Dataset entries:
━━━
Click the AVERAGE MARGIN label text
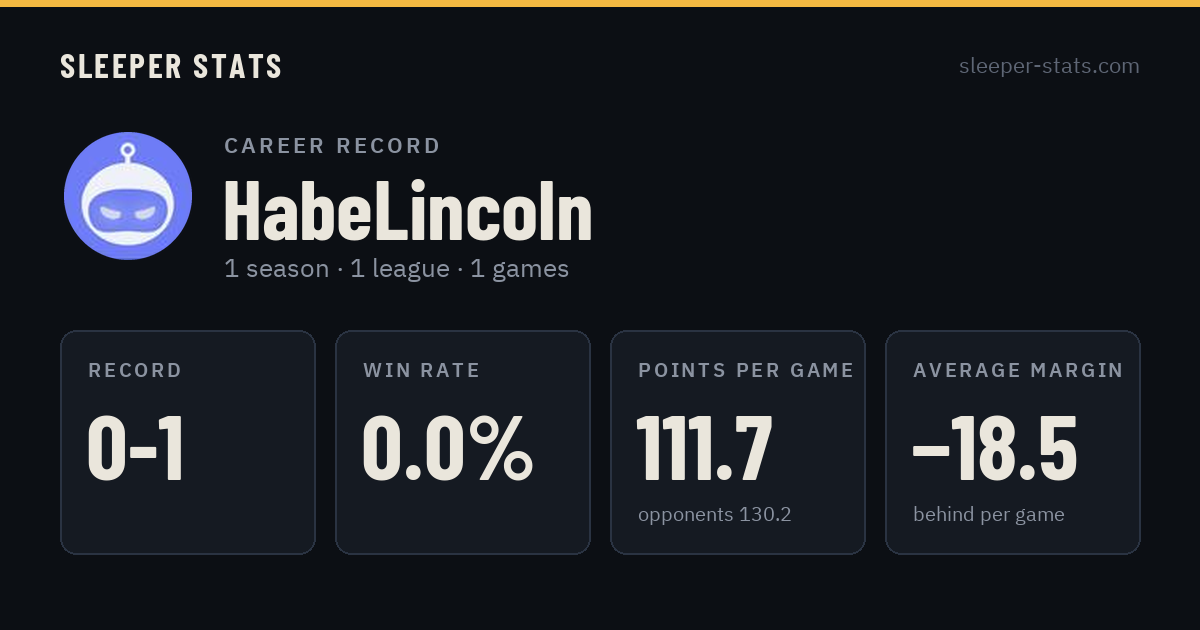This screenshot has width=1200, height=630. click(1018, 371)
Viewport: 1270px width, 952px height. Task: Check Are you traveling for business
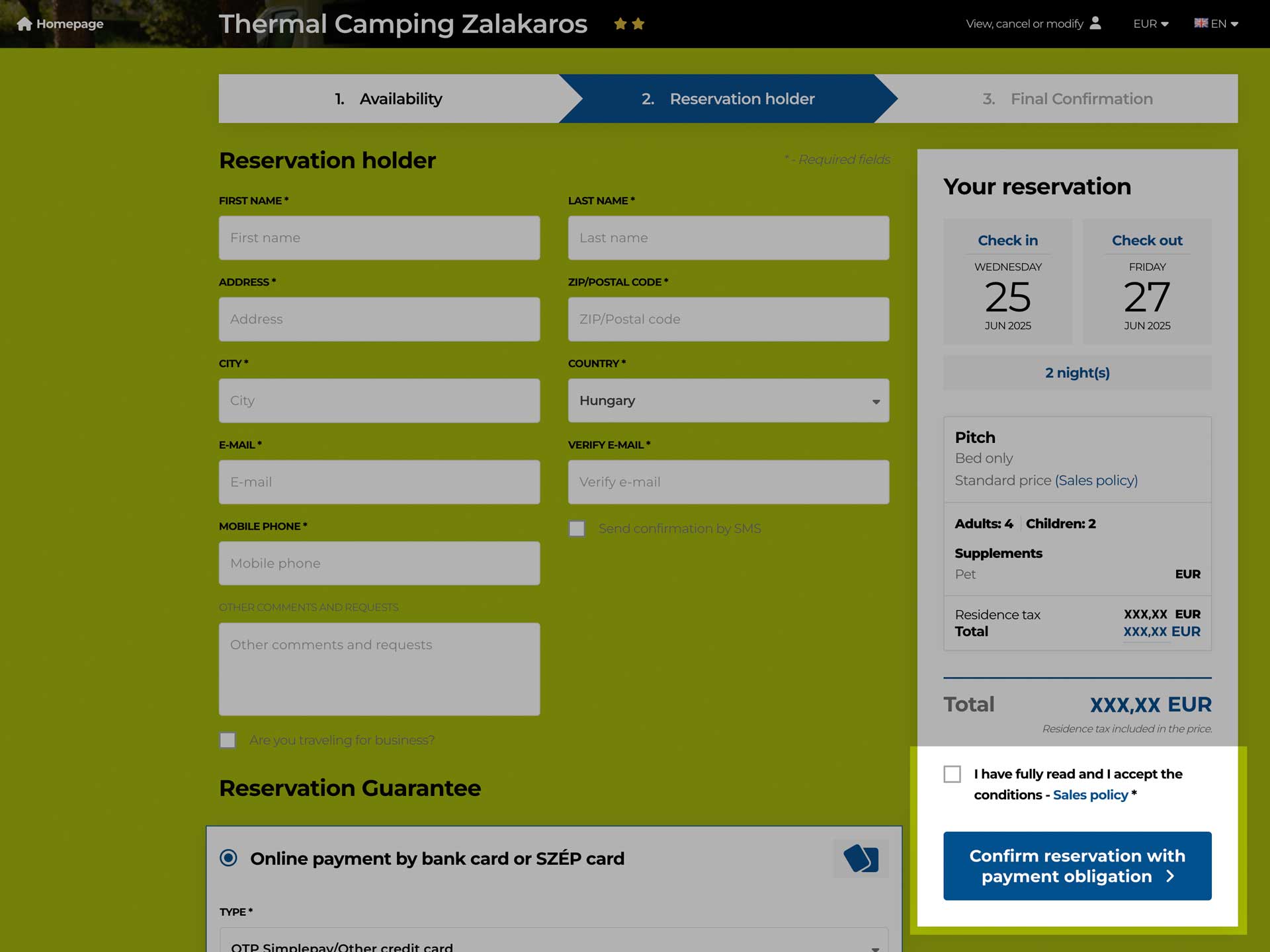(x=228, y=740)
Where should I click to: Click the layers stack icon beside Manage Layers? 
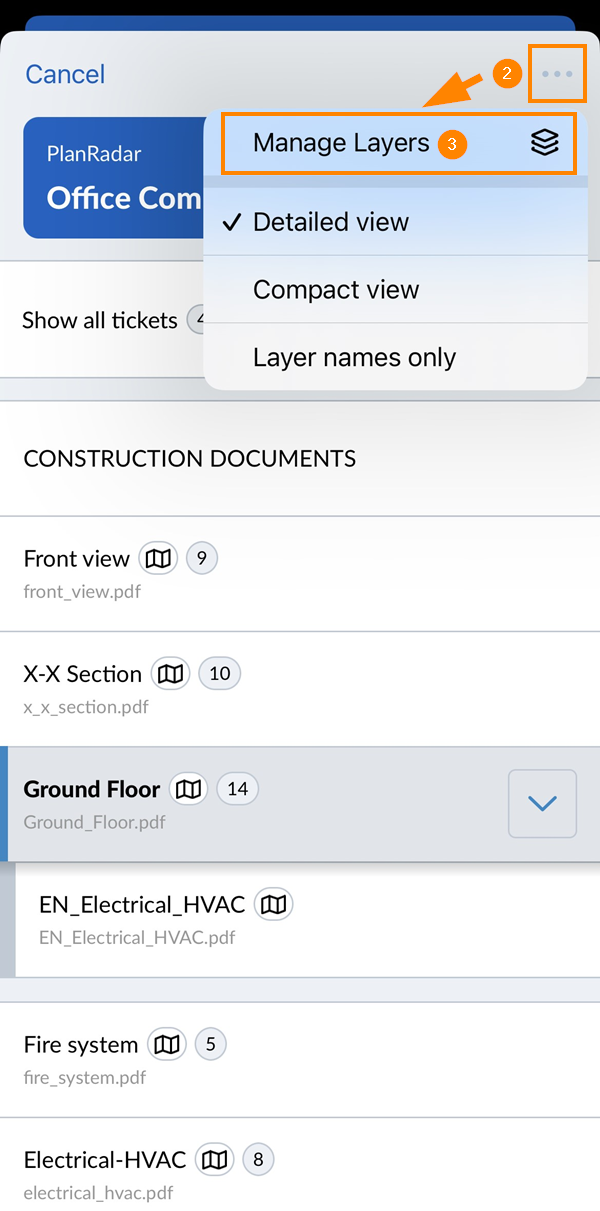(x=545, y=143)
━━━
Repeat the lines above exactly, and keep every picture out.

Click the AVERAGE MARGIN label text
This screenshot has width=1200, height=630. click(1018, 371)
Viewport: 1270px width, 952px height. Task: Check Are you traveling for business
(x=228, y=740)
Where should I click to: Click the layers stack icon beside Manage Layers? 
(x=545, y=143)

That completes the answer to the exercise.